Directive -
Reproduce the listing from the line with "Where should I" to the line with "The width and", substituting "panel" for "viewport" and leaving everything else unchanged. Omit the pictures from your answer.

-- Working data start --

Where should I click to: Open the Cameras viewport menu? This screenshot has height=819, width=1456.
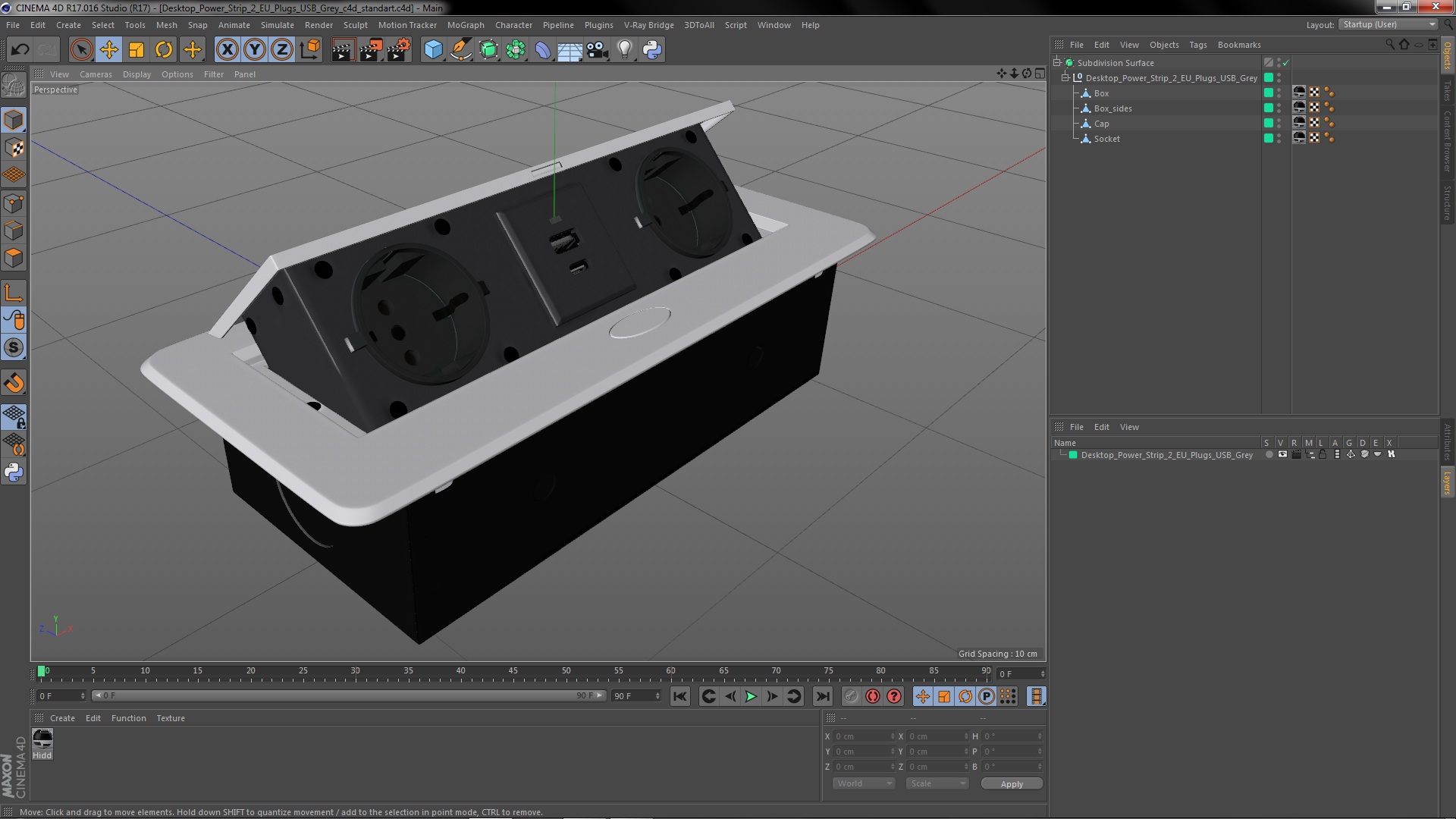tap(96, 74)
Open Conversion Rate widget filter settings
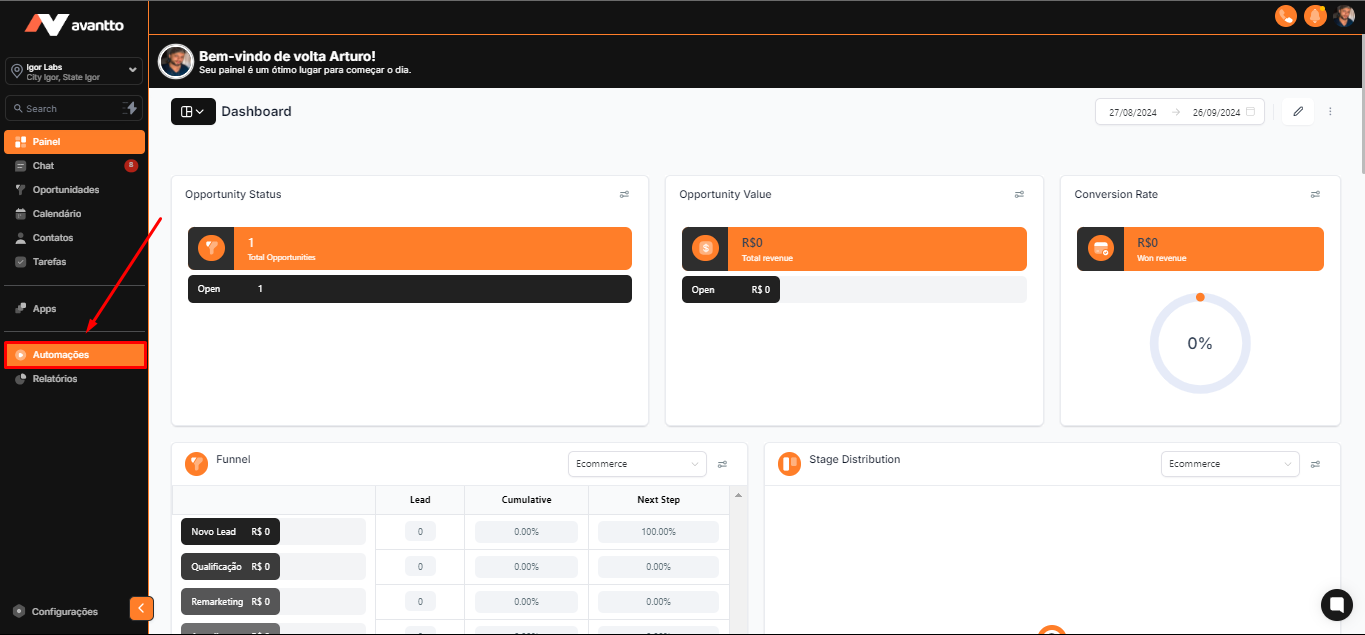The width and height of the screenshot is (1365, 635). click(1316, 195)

-- Working data end --
-- Working data start --

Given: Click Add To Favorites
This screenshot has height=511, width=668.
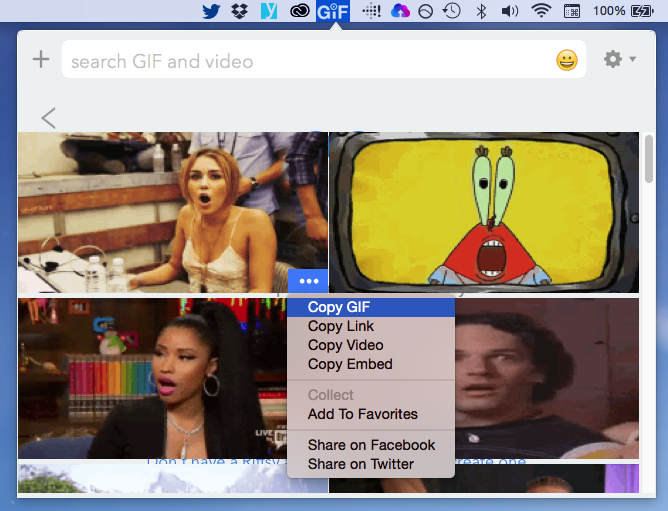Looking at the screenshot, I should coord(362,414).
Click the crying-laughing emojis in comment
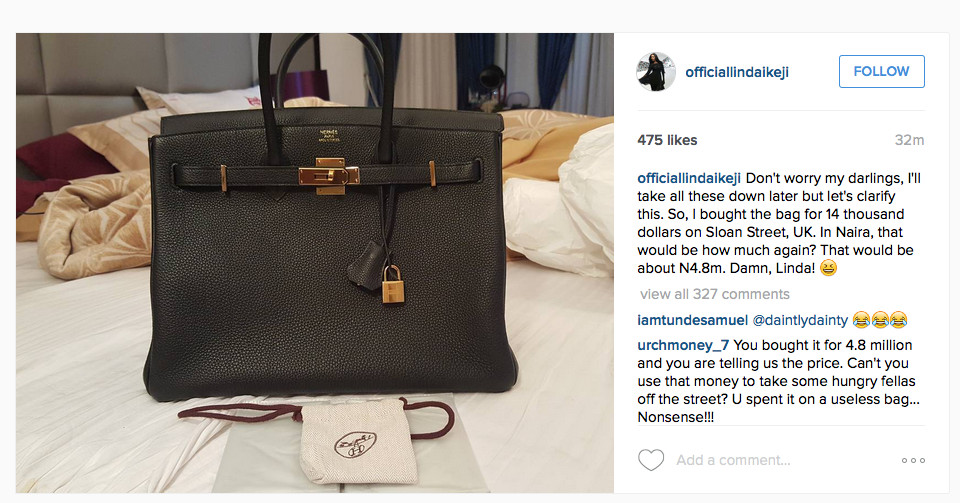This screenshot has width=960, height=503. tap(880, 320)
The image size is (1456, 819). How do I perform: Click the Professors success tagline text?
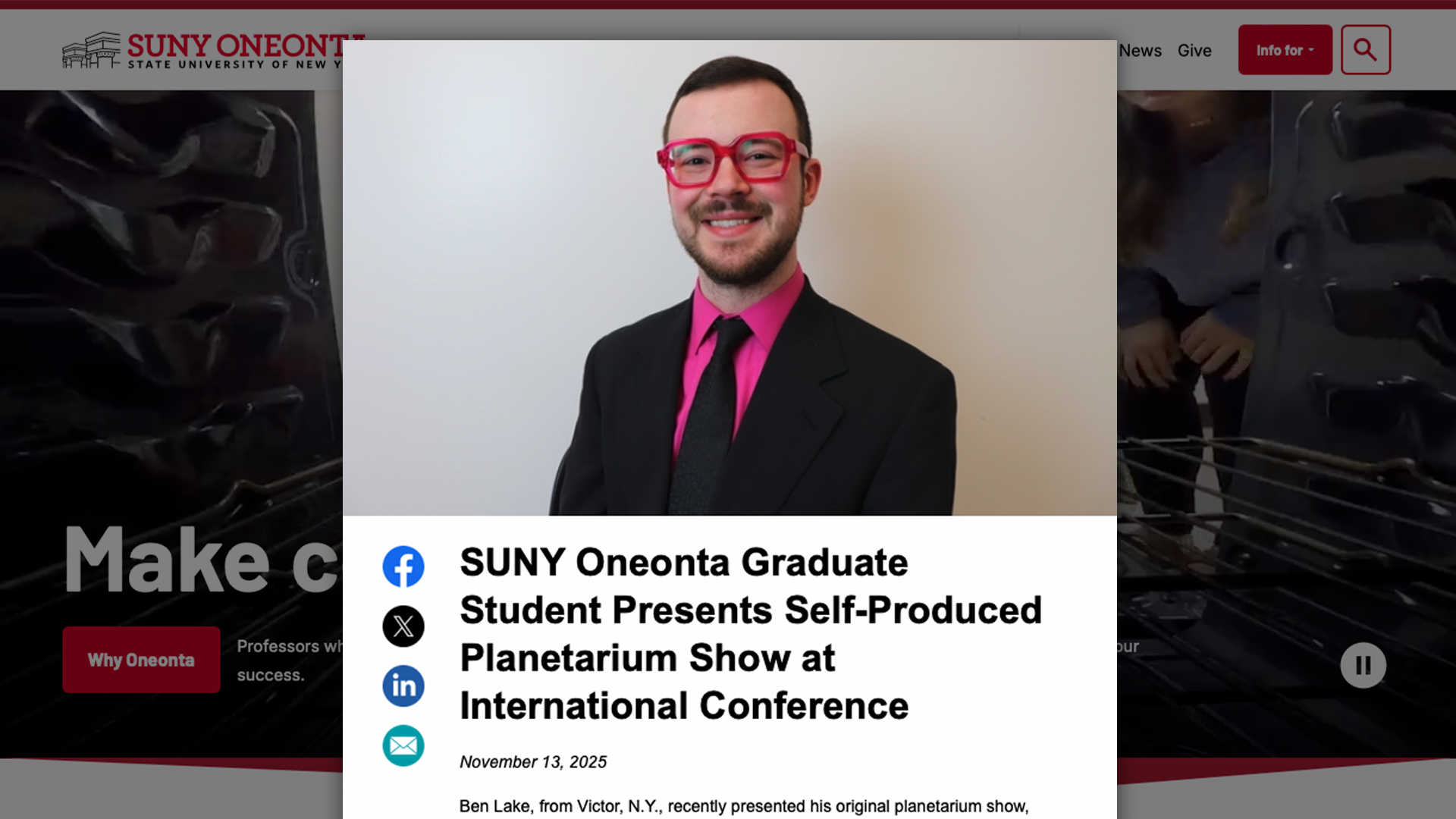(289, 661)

-- Working data end --

Output for this task -
Where should I click to: Open the Cameras panel menu? This screenshot has height=819, width=1456.
tap(96, 74)
Open Conversion Rate widget filter settings
The width and height of the screenshot is (1365, 635). click(1316, 195)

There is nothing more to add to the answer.